Start of Data listing

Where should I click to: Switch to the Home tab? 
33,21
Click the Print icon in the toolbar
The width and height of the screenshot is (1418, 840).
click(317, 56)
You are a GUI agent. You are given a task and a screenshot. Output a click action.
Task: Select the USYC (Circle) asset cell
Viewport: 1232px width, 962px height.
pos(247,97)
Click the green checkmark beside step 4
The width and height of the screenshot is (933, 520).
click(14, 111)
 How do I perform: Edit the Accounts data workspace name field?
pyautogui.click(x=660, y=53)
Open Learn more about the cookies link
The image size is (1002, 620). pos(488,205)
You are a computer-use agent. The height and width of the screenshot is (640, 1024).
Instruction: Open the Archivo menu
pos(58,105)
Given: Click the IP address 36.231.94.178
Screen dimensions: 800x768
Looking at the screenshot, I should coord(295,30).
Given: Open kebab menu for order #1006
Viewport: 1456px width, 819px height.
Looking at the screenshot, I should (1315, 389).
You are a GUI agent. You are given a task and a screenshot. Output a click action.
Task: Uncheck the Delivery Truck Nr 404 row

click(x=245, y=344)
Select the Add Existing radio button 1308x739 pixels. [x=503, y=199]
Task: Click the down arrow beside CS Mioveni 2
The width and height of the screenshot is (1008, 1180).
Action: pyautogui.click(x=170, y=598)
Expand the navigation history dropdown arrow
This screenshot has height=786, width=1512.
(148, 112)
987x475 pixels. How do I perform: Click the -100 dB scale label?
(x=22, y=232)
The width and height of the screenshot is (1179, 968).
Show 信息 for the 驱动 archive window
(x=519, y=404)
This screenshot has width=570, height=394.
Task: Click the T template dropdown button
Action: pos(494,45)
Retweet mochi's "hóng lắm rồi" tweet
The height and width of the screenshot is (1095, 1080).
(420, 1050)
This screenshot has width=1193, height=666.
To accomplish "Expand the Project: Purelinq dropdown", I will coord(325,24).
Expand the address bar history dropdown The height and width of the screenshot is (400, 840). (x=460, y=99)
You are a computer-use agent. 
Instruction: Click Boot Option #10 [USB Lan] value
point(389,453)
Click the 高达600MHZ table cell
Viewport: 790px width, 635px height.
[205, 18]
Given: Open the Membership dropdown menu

End of Data listing

What to do »
Whenever the string "computer" turns up in a line of the data, copy that line.

Answer to the problem »
You are a computer-use agent. The height and width of the screenshot is (640, 1024).
You are a computer-use agent. 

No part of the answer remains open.